The reason I’m writing about it is because I’ve learnt that keeping it inside me is never a good idea. When thoughts are so scrambled, keeping them in our heads makes it only harder to deal with them. Getting them out, putting them in order can help, because they lose their power; they’re not just abstract concepts that I am afraid of, but simply thoughts that I can at least consciously say aren’t based in reality.

So, as I spent a lot of time with my cat, I started observing her and noticing some things, silly as that may sound. Cats (and basically all animals in general) are great zen masters. They always live in the moment, they look so unconcerned by anything, I like to imagine that their purring is basically like meditation, and they know how to enjoy. One thing at a time. Being fully present in that moment.

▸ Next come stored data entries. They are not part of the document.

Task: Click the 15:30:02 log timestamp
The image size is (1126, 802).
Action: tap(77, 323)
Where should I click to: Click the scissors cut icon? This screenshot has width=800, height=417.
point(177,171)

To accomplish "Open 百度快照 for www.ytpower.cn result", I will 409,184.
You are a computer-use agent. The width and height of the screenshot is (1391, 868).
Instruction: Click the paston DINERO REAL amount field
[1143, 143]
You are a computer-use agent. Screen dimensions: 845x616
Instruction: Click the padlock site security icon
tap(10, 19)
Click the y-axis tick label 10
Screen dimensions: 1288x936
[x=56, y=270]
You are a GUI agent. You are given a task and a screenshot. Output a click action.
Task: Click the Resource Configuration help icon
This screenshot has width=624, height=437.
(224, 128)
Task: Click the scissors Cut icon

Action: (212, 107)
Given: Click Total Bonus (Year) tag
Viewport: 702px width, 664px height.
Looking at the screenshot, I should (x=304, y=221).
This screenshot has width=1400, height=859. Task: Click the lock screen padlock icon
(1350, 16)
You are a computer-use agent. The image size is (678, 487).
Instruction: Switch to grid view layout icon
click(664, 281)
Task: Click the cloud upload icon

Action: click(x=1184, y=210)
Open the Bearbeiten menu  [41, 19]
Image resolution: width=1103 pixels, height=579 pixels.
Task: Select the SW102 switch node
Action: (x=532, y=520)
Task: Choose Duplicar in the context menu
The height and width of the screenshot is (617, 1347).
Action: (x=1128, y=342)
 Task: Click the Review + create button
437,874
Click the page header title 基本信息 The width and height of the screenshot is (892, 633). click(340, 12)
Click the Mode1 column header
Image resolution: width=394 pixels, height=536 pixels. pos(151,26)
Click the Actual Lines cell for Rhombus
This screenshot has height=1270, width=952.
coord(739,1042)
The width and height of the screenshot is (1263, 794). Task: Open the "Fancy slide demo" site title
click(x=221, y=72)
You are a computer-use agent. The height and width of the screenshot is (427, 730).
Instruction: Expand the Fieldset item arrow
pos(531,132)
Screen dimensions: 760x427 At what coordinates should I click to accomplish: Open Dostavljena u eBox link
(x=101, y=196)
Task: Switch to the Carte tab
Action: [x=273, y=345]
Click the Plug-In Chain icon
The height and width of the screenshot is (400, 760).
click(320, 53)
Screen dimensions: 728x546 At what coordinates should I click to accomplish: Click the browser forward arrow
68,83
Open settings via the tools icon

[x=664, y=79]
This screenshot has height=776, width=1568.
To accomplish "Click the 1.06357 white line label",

I was inspired by, pardon my French, the amount of fucks my cat gives about stuff, which is zero, and I wanted to get to that state of mind, liberated from my obsessive thoughts. Since I love stories and storytelling, I had an idea – what if, while I’m doing things, I start narrating them in my head? I was getting so anxious that I needed something, anything to make me feel a bit better. So, while I’m not with other people or really immersed in something, why not make myself more present by noticing what surrounds me in the given moment and telling it as a story?

The nature of anxious thoughts is that they are invasive and persistent. Still, my narration of what I was doing worked its magic somehow; it kept them at bay and, as soon as I was able to focus on something, anxiety started leaving me as well. And I even started making jokes and laughing at myself.

If you’re dealing with anxiety, you know how terrible it is. You know how hard it is to resist it and fight against it sometimes. I can’t tell you a recipe that will make the anxiety disappear, but the next time you feel anxious, try being playful, try being mindful, if you don’t like narrating your life like I did, you can try to be present and immersed in what you’re doing at the moment. Anything that can help is worth trying.

And if nothing works, you can always go and watch funny animal videos on YouTube. After all, laughter, especially if combined with cuteness, is the best cure for many things.